Parkinson’s disease (PD) is recognised as the second most commonly occurring neurodegenerative disorder, after Alzheimer’s disease. As per the Parkinson Disease Foundation, it is estimated that Parkinson’s disease affects around 7-10 million people worldwide, as reported by de Souza et al. The principal aetiology of PD is the degeneration of neurons that produce dopamine in the brain. Dopamine is a crucial neurotransmitter that regulates the smooth and coordinated functioning of muscles. The primary motor manifestations of PD comprise resting tremor, bradykinesia, rigidity, and compromised postural stability

Brief Discussion

The identification of PD can pose a challenge, particularly during its initial phases.
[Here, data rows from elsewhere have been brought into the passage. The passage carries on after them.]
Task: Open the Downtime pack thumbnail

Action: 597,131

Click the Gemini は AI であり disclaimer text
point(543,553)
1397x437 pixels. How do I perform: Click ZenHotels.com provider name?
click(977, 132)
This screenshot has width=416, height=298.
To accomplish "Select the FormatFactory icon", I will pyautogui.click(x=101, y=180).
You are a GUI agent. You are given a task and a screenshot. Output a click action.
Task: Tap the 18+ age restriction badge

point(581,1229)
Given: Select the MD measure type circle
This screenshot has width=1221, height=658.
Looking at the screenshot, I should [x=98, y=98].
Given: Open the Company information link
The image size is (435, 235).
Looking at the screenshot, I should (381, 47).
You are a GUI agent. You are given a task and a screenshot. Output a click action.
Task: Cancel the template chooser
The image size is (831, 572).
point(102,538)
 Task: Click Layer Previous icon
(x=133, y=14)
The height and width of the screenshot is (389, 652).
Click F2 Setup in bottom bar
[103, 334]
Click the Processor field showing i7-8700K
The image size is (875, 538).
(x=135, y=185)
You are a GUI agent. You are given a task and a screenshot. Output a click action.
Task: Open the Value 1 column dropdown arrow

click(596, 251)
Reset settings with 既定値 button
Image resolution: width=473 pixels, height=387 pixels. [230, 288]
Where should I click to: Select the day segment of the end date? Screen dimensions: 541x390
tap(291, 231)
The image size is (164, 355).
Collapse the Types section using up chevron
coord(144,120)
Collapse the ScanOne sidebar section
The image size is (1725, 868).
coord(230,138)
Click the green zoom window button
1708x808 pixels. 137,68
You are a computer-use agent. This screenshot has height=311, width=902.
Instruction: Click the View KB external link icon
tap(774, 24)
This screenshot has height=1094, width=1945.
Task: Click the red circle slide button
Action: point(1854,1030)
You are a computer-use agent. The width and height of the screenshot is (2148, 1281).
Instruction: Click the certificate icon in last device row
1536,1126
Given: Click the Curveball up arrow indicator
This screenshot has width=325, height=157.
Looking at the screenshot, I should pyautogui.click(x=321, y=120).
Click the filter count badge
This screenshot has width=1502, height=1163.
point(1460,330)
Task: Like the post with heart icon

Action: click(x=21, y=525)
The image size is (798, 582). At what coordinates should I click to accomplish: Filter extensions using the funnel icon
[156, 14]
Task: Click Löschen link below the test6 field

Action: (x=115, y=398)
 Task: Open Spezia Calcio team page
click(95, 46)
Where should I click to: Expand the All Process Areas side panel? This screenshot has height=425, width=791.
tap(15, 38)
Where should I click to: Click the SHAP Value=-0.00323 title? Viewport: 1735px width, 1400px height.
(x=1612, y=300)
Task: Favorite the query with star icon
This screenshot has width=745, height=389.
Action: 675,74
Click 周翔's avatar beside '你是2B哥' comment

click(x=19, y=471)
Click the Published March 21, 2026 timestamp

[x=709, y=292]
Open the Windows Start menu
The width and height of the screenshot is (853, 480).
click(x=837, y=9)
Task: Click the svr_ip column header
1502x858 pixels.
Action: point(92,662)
Presently, there are no definitive assessments or biomarkers that can be employed to diagnose PD. According to the study of Goetz et al the present diagnostic approach primarily relies on subjective evaluations conducted by clinicians and neurologists, who utilise visual observations to generate a score based on the “Unified Parkinson’s Disease Rating Scale (UPDRS)” [1]. In general, a neurologist conducts a comprehensive review of the patient’s medical records and conducts multiple clinical evaluations to establish the existence of PD in the individual [2]. In some instances, the diagnosis of Parkinson’s disease may necessitate a duration of up to 12 months, during which a comprehensive assessment of the patient’s neurological history and clinical evaluations are performed.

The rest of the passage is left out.